A Polícia Científica do Paraná (PCIPR) passou a contar com um Microscópio Eletrônico de Varredura (MEV), equipamento utilizado para observar materiais em escala microscópica com alto nível de detalhamento.
A tecnologia amplia a capacidade de identificação e análise de vestígios que podem ser decisivos em investigações criminais.
De acordo com o diretor da Academia de Ciências Forenses (ACF) da PCIPR, Alexandre Lara, o equipamento utiliza um feixe de elétrons para formar imagens da superfície das amostras, diferentemente dos microscópios ópticos tradicionais, que utilizam luz visível e lentes ópticas. Segundo ele, essa diferença permite alcançar níveis muito superiores de ampliação, resolução e profundidade de campo.
O MEV é capaz de ampliar imagens em até 100 mil vezes, enquanto microscópios ópticos convencionais alcançam cerca de 2 mil vezes. Com isso, os peritos podem identificar estruturas, partículas e características superficiais que não seriam perceptíveis em análises tradicionais.
Análises químicas e aplicações forenses
Além da geração de imagens de alta resolução, o equipamento também possibilita a caracterização química dos materiais analisados. A combinação entre observação detalhada e identificação da composição química amplia as possibilidades de exames periciais.
O microscópio pode ser utilizado na análise de fragmentos metálicos, partículas minerais, fibras têxteis, tintas automotivas, polímeros, vidros, resíduos de incêndios e explosivos.
A tecnologia auxilia na identificação da origem dos materiais e na reconstrução de eventos investigados.
Uma das principais aplicações na área forense é a análise de resíduos de disparo de arma de fogo. O equipamento permite localizar partículas microscópicas e identificar elementos como chumbo, bário e antimônio, frequentemente associados aos disparos.

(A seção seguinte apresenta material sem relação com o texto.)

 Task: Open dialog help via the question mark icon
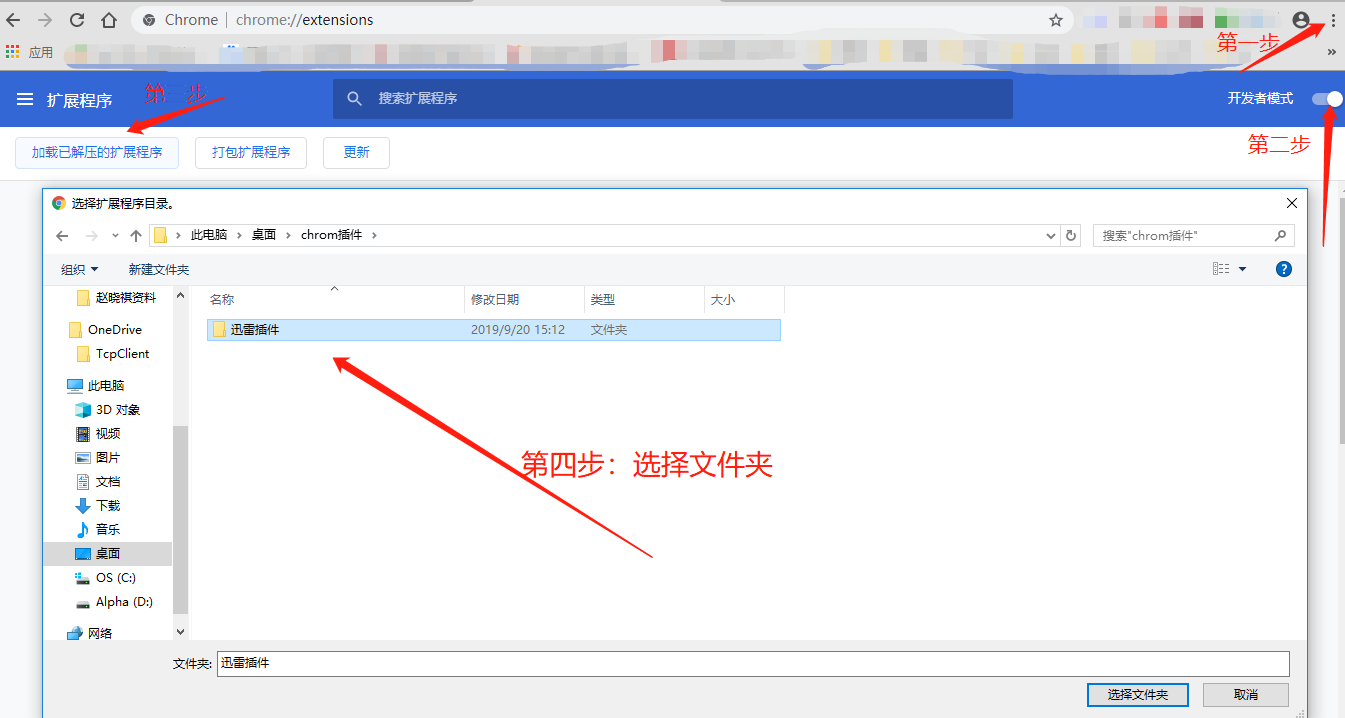1283,268
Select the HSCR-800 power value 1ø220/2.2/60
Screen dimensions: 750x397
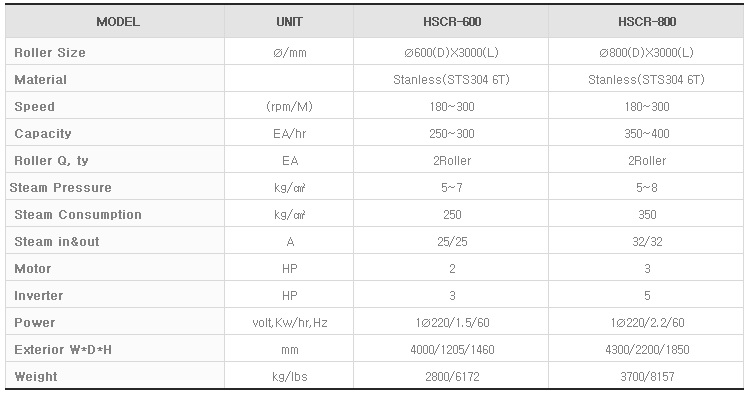[x=647, y=322]
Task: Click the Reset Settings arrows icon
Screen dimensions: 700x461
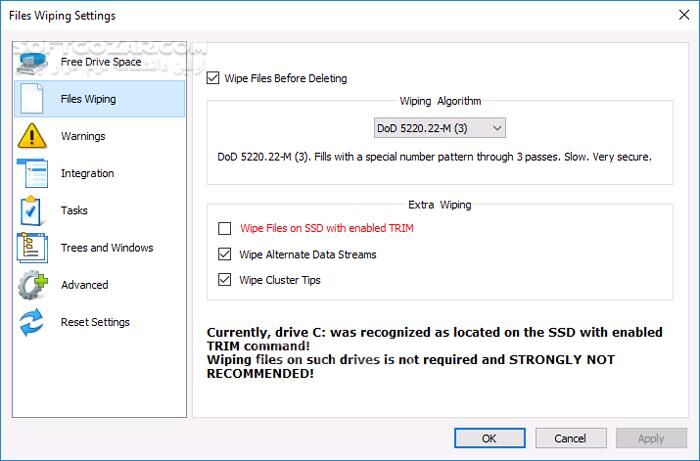Action: click(33, 322)
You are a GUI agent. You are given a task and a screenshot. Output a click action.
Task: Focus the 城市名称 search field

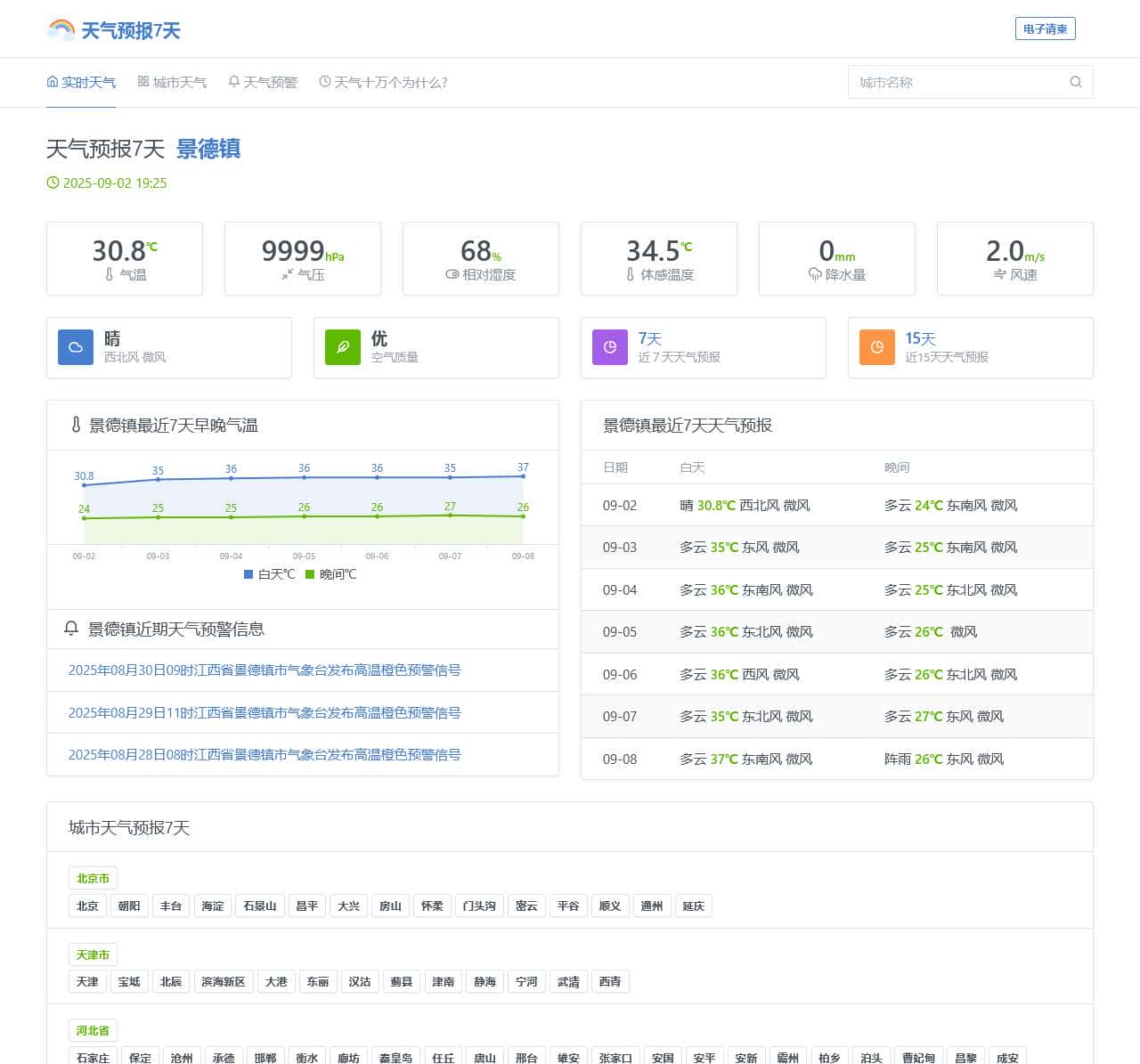tap(957, 82)
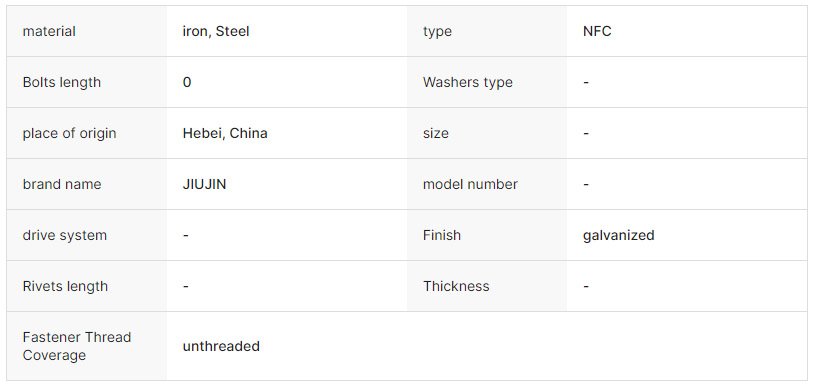Viewport: 815px width, 386px height.
Task: Select the JIUJIN brand value
Action: tap(204, 184)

Segundo Alexandre Lara, o microscópio também possibilita identificar microfraturas, deformações, marcas de fabricação e alterações térmicas invisíveis a olho nu.
Tempo de análise e pioneirismo
O tempo necessário para os exames varia conforme a complexidade da análise, o tipo de vestígio e a quantidade de amostras avaliadas.

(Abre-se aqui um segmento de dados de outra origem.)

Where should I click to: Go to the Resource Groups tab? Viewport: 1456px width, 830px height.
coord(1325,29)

O processo pode incluir preparação do material, calibração do equipamento, aquisição de imagens e análises químicas complementares, podendo durar de algumas horas até períodos mais extensos.

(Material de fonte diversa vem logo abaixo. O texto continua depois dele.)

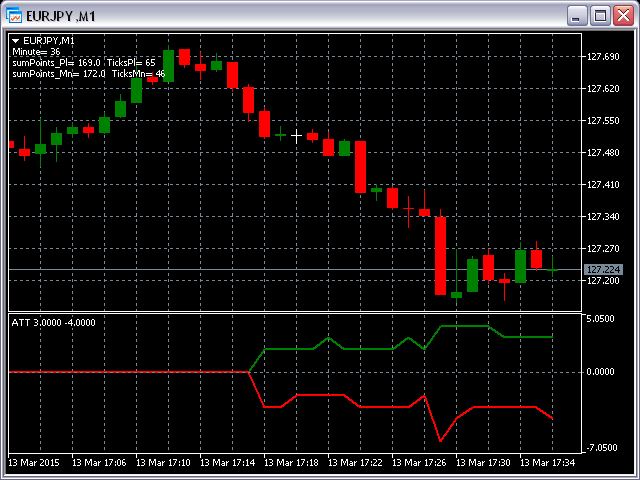Select the "Minute= 36" text label
This screenshot has height=480, width=640.
(x=36, y=51)
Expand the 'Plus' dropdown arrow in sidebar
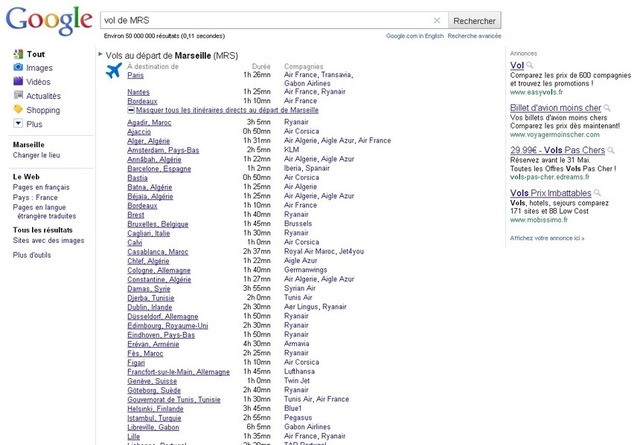640x445 pixels. [18, 124]
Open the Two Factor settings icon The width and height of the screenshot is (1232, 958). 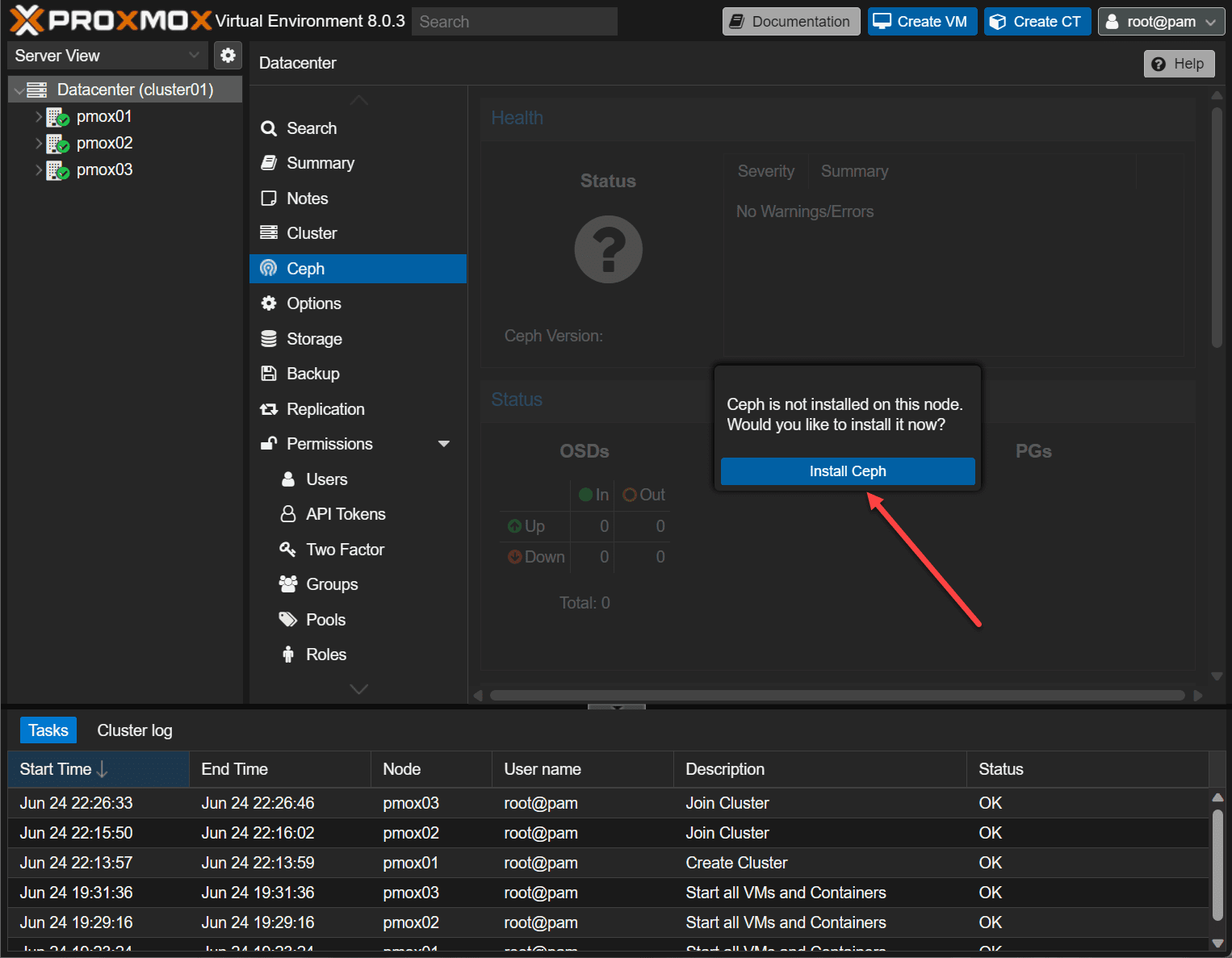(x=287, y=550)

A aquisição representa a primeira unidade de Microscópio Eletrônico de Varredura incorporada à estrutura da Polícia Científica do Paraná.
A tecnologia já é utilizada em universidades, instituições de pesquisa e órgãos periciais de referência no Brasil, como a Polícia Federal.
Com a incorporação do equipamento, a Polícia Científica do Paraná amplia a capacidade técnica dos laboratórios forenses e fortalece o suporte técnico às investigações criminais no Estado.